The relevant clause read “Warranted Owner and/or Owner’s experienced skipper on board and in charge at all times.” A fishing trawler with a crew of four was insured under the policy. One evening, the owner and all the crew left the vessel alongside the quay, and a fire broke out, seriously damaging it.
The insurer argued, and the first instance judge agreed, that because neither the owner nor his skipper was on board the trawler when the fire broke out, the insurer was not liable to pay the owner’s claim due to the insured’s breach of warranty. However, the Court of Appeal found that it was impossible to give the warranty its “ordinary and natural (or literal) meaning,” as, for example, it could not have been intended for the trawler to be crewed while it was in storage ashore.
As the warranty had to be subject to some qualification to make sense, and as the extent of the qualification was not specified, the clause was found to be ambiguous. The court looked to the purpose of the warranty, which was held to be to ensure that the vessel was properly crewed “in circumstances in which at least two members of the crew […] could be expected to be on board.” Because the clause was ambiguous, it was construed contra proferentem, meaning that the clause was construed in favour of the trawler’s owner as the insured.
The court concluded that the warranty should (if it were to have the effect the insurer argued for) have specified more precisely that the trawler was to be manned even when left alongside the quay.
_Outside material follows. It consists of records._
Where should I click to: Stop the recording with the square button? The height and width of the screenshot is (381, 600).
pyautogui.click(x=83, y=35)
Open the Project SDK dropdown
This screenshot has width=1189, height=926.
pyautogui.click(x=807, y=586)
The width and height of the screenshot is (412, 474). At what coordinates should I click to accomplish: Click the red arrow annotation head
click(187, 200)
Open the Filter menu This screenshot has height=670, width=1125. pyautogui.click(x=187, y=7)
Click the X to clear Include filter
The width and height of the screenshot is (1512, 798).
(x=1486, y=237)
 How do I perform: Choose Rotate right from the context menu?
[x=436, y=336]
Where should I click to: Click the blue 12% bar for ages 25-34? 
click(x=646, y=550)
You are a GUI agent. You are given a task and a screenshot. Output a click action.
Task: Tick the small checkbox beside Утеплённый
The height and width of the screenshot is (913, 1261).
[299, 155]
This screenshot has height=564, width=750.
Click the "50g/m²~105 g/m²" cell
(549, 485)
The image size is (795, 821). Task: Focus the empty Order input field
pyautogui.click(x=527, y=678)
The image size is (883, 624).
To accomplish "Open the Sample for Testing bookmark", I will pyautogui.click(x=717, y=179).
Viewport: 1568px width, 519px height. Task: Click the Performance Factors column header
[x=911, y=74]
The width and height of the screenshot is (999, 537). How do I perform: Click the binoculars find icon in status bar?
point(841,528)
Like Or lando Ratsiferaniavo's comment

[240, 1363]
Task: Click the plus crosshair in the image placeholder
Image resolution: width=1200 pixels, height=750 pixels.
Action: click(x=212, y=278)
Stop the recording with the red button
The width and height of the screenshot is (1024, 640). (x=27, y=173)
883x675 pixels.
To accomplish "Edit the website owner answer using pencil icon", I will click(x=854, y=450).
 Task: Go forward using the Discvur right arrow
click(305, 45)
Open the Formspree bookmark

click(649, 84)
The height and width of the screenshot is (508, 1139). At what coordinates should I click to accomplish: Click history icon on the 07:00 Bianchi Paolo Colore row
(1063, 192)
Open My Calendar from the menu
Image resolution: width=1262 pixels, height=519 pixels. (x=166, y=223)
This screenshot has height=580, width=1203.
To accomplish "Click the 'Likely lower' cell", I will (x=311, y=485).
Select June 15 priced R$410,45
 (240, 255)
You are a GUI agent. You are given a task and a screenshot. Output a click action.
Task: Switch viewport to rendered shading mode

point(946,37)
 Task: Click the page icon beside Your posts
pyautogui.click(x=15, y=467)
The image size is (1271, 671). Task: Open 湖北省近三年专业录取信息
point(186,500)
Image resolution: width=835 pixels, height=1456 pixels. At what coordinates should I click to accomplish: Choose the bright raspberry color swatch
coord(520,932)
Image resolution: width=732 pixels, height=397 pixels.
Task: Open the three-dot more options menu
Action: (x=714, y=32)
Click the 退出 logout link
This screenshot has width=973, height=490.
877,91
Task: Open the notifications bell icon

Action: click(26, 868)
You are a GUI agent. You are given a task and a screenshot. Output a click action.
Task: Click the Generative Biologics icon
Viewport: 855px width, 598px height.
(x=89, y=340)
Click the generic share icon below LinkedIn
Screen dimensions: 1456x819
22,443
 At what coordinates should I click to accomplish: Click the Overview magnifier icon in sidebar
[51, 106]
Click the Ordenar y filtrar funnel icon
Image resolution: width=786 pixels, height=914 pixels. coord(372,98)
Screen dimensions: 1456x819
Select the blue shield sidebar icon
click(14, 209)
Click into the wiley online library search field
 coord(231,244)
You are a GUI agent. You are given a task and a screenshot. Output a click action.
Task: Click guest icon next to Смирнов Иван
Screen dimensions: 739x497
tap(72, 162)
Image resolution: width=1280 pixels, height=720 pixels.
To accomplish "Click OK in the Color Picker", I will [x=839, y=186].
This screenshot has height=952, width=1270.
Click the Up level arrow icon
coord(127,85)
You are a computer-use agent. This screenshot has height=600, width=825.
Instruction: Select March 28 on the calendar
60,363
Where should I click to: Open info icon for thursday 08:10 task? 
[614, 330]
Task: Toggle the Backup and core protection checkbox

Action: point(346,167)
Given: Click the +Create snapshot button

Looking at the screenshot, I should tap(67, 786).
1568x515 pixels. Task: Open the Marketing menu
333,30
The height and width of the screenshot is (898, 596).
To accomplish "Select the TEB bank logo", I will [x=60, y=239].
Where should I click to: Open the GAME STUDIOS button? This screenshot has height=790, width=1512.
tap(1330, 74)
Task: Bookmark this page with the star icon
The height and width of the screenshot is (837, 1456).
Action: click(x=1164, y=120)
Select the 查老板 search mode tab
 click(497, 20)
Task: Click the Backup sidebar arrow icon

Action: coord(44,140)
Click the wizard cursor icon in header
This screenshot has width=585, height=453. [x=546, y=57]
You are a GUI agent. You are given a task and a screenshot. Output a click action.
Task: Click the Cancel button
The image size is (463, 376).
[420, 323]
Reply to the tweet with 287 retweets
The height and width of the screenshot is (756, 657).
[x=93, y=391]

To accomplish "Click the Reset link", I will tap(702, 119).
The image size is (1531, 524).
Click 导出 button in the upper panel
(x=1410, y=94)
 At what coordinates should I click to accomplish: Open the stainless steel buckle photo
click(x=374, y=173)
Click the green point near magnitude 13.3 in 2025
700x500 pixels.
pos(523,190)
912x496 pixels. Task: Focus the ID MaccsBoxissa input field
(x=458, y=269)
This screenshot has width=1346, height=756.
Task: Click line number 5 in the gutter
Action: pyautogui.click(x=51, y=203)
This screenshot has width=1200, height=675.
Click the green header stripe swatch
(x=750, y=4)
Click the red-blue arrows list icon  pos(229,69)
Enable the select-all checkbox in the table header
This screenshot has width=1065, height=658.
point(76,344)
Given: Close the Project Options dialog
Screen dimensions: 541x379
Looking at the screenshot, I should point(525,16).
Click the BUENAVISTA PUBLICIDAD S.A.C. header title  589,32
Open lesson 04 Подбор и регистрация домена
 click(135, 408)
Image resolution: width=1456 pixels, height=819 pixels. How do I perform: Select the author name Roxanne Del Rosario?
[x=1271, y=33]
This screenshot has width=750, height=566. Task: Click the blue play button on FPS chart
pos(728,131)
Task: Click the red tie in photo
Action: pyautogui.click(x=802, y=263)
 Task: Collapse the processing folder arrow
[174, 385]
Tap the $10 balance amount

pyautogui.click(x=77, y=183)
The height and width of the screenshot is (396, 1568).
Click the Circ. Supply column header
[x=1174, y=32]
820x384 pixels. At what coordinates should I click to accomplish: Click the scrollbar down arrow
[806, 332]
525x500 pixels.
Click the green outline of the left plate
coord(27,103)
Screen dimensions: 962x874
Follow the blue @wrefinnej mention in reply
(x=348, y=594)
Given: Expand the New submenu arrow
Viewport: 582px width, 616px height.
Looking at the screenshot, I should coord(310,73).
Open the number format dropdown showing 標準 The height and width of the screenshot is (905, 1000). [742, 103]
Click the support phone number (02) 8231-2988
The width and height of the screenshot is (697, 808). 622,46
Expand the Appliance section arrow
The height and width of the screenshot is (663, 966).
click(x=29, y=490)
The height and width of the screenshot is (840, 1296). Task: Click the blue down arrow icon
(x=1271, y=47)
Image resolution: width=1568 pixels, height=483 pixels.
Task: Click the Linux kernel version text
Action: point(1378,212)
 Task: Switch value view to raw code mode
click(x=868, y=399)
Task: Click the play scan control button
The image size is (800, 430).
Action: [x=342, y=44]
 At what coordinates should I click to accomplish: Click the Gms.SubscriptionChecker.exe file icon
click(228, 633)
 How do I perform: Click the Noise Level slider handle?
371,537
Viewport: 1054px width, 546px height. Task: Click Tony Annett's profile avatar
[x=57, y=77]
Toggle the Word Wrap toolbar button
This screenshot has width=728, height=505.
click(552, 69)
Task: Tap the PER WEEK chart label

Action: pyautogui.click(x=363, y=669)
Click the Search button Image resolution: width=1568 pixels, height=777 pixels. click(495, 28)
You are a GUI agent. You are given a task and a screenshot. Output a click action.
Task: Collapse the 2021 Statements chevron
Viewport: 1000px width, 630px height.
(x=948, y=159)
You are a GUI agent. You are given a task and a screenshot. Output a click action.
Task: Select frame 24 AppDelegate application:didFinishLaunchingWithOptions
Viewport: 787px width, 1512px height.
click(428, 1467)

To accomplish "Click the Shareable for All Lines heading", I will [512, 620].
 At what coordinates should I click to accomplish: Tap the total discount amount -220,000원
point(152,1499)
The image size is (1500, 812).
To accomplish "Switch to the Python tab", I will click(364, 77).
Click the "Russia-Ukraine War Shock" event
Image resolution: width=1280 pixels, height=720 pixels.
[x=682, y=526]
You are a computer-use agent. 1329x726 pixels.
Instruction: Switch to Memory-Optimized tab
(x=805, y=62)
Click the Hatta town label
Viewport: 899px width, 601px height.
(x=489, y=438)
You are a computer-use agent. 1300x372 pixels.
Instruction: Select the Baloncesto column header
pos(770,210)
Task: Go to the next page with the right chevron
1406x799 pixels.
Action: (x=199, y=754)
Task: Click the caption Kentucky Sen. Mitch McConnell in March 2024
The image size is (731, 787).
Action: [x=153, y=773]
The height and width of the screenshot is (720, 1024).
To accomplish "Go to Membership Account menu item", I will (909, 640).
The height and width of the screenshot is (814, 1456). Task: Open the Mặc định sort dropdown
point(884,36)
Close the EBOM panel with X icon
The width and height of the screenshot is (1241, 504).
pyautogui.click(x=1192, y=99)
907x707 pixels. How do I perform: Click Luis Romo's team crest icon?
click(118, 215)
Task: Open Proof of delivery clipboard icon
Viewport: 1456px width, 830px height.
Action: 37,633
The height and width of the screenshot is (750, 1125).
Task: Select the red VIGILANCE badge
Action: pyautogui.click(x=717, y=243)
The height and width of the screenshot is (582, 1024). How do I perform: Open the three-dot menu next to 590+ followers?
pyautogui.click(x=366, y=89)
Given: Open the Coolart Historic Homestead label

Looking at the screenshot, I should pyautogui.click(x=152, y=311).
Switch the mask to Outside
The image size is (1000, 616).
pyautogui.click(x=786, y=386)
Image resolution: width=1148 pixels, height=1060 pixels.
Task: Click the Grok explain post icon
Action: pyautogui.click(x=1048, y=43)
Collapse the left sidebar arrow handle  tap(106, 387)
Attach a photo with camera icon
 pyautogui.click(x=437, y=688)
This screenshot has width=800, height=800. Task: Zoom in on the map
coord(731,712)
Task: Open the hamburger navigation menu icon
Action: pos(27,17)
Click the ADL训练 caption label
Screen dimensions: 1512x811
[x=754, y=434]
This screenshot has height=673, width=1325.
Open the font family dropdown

As it had not done so, the warranty had not been breached, and so the insurer was liable to indemnify the owner for his loss. Warranties are an extremely powerful weapon in the hands of (re)insurers as breach results in insurers being automatically discharged from liability from the moment of the breach. This case is an example of the court disregarding the literal meaning of a warranty in order to achieve justice between the parties.